Al empezar esta travesía alguien podría desanimarse diciendo: “Si la Biblia tiene 74 libros y este tío va a dedicar una etapa de la travesía a cada libro, este viaje es demasiado largo para mí, así que no me embarco en la aventura”. Puedo garantizar una cosa: No es esa mi intención. Dentro de la falta de planificación del viaje por mi parte, mi idea la de pasar bastantes libros juntos de un plumazo, en un solo salto de este cabotaje. Pero… aunque… sin embargo… no obstante… habrá libros a los que les tenga que dedicar, no un salto del cabotaje, sino varios o, tal vez, muchos. Y ese es el caso de los primeros libros de la Biblia, el Pentateuco y, muy en particular, el Génesis.
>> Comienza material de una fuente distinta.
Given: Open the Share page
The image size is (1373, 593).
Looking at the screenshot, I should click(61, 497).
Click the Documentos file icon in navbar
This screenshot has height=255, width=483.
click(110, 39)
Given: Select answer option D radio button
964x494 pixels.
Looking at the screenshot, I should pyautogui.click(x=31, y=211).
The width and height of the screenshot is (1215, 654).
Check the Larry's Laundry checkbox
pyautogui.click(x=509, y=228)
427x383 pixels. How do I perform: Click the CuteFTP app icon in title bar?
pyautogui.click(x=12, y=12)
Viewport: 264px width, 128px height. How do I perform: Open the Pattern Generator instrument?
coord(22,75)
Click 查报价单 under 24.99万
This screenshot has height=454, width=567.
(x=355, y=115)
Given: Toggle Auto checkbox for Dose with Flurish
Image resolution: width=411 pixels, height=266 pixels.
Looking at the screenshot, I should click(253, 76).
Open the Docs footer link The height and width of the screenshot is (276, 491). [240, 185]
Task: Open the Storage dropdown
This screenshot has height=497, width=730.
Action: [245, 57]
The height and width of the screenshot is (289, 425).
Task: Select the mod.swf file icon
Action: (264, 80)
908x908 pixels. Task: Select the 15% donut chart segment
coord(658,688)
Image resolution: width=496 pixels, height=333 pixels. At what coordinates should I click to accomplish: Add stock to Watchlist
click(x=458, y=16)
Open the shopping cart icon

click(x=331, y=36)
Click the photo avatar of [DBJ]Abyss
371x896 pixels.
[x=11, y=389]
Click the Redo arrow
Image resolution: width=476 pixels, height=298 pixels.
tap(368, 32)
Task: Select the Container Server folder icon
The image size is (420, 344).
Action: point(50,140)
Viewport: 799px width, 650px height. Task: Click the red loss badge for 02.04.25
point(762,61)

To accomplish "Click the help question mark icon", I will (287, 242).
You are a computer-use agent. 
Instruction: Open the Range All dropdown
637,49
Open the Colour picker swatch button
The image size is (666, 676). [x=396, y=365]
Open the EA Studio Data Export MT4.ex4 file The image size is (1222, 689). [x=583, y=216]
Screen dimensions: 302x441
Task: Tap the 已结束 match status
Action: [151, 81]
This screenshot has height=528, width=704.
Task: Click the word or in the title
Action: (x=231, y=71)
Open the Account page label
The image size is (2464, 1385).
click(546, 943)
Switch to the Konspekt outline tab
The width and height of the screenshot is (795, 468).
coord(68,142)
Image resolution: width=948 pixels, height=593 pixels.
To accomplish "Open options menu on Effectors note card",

Porque son libros fundacionales y, además, más que innovadores, revolucionarios y que, por lo tanto, merecen ser visitados en varias etapas. Dicho esto, ahí voy con el Génesis.
Estamos demasiado acostumbrados al Génesis para darnos cuenta de las imponentes revoluciones que hay en él. Empecemos por el principio, por la creación. Todas las religiones y mitologías tienen sus relatos de la creación del mundo, sus cosmogénesis. Podría por tanto pensarse que el relato del Génesis de la creación es, simplemente, uno más. Sería una idea errónea. Todas las cosmogénesis anteriores al Génesis parten de tres principios que, en cierta medida, se derivan unos de otros:
-
El
mundo material fue creado a partir de una materia preexistente. En muchos
casos, esa materia preexistente eran los despojos de un dios malvado, vencido y
muerto por un dios benéfico. También hay cosmogonías –si se les puede llamar
así– que afirman que el mundo material no existe, sino que es una ilusión de
los sentidos.
-
Ese
mundo material es malo. Y si es una ilusión de nuestros sentido, es falso. En
cualquier caso, se trata de liberarse de él.
-
El
mal es, por tanto, inherente, consustancial con el mundo material o con el
sueño de nuestra mente, por lo que es inseparable del bien, aunque éste, a
pesar de ser el mundo material malo, pueda, tal vez, introducirse y habitar en
él subrepticiamente. El mal y el bien, según estas cosmogonías, formarían una amalgama
inseparable que en algunas culturas se llama el Ying y el Yang.
Y aquí viene la
triple revolución del Génesis. Por primera vez en la historia se dice que el mundo
ha sido creado de la nada, que el mundo material es bueno y que el mal no está
inextricablemente unido al Bien, sino que es tan sólo una negación del mismo
que será vencido y expulsado del mundo. ¡¡¡!!!
Efectivamente, las
primeras palabras del Génesis dicen lacónicamente: “Al principio creó Dios
el cielo y la tierra”. Luego nos dice que “la tierra –creada por
Dios al principio– era una soledad caótica…” y nos cuenta cómo Dios,
mediante su Espíritu, que aleteaba sobre ella, la fue perfeccionándola en el
tiempo con distintos actos de creación, esta vez no a partir de la nada sino
del cielo y la tierra creados primigeniamente. Lo de los seis días de creación
es, por supuesto, simbólico. Hay mucha gente que pretende buscar la irreconciliabilidad
o la conciliación del relato Bíblico con los descubrimientos de la ciencia
moderna. Tanto una cosa como la otra están fuera de lugar al leer el Génesis
(aunque es cierto que el descubrimiento científico del Big-Bang parece, hoy por
hoy, más bien apoyar esa conciliación que la irreconciliabilidad[1]). Pero eso carece de
importancia, porque el Génesis no es un libro de ciencia.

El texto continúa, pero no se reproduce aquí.